After enjoying a one-day national rebound in natural gas cash averages on Thursday, values were tugged lower on Friday as traders were unable to ignore Thursday’s futures plunge.

Most values in the East dropped by between a dime and 14 cents, while a number of Gulf Coast averages saw drops of 15 cents or more. The Henry Hub finished the week down more than 33 cents from last Friday’s average.

Delivery points in the Midcontinent saw a handful of declines of 20 cents or more, a trend that was also evident in the Rockies and the West, according to IntercontinentalExchange data.

Those hoping for another rebound in cash prices on Monday could be in for a disappointment after July natural gas futures on Friday continued to push lower toward $4. The prompt-month contract declined by 8.7 cents on the day to close the regular session at $4.325. For the week, the contract shaved 43.2 cents, or 10%, of its value off of its price.

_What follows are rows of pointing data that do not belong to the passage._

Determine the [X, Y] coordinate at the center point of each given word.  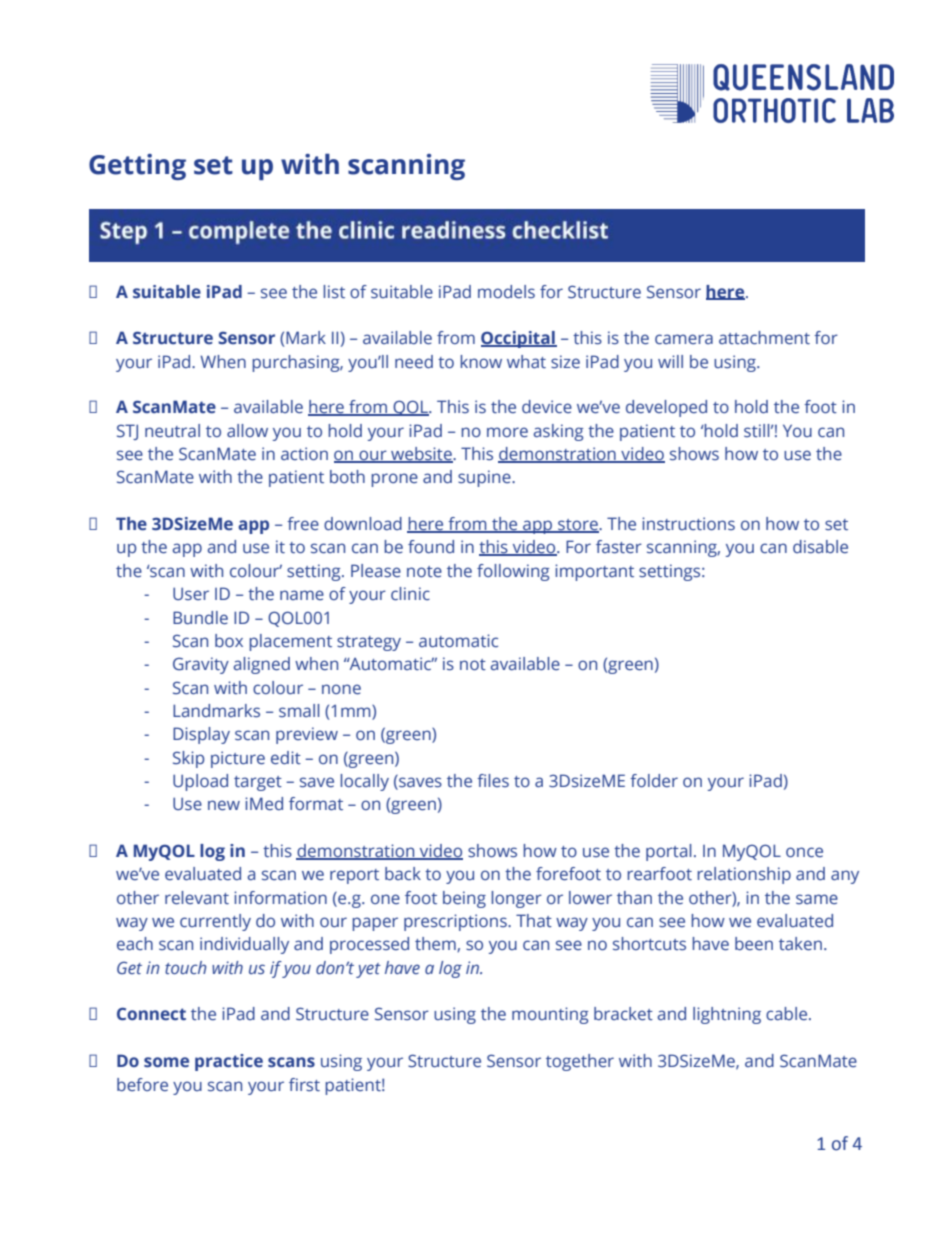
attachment [764, 338]
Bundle [200, 618]
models [506, 291]
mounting [550, 1015]
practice [229, 1062]
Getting [137, 167]
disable [820, 547]
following [513, 572]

Market watchers are interested to see whether the declines will be able to continue into the new week, especially since forecasters are calling for the return of heat waves in the East and the Midwest in the near term. While some meteorologists are expecting a new eastern heat wave to stick around for a while, MDA Earthsat sees much of the eastern half of the United States suffering under above-normal readings only until Tuesday, at which point the warmer-than-normal temperatures will ease and retreat to an area that runs from southern New Mexico through Georgia, then up to Massachusetts.

“Cash prices were pretty weak all week, including on Friday. There is no demand because there has been really no heat or weather to drive things. This is why we are seeing 15-20 cent basis,” said a Northeast gas marketer. “Futures are not being any help either as values have really fallen off since last week as well.”

While noting that a warm-up was expected for the Northeast that could bring temperatures in the high 70s to low 80s, the trader said it wouldn’t be enough to boost prices. “I don’t see anything in the near future that would push cash prices to a 40-50 cent basis. There isn’t anything bullish out there right now.”

The Atlantic still remains quiet on the storm front, for the most part.

AccuWeather.com reported Friday a broad ridge of high pressure at the surface continues to extend from the central Atlantic to the Gulf of Mexico, which combined with harsh shearing winds higher up in the atmosphere “will prevent tropical development over the Gulf, Caribbean and western Atlantic” at least through the weekend.

However, AccuWeather.com’s Dan Kottlowski said he is keeping an eye on a remote situation for later in the week. “Some of our forecast tools continue to point toward an area of disturbed weather in the Bay of Campeche later [this] week,” Kottlowski said. “However, only a few of our tools are on board with this idea, and odds seem to be against much, if any, development.”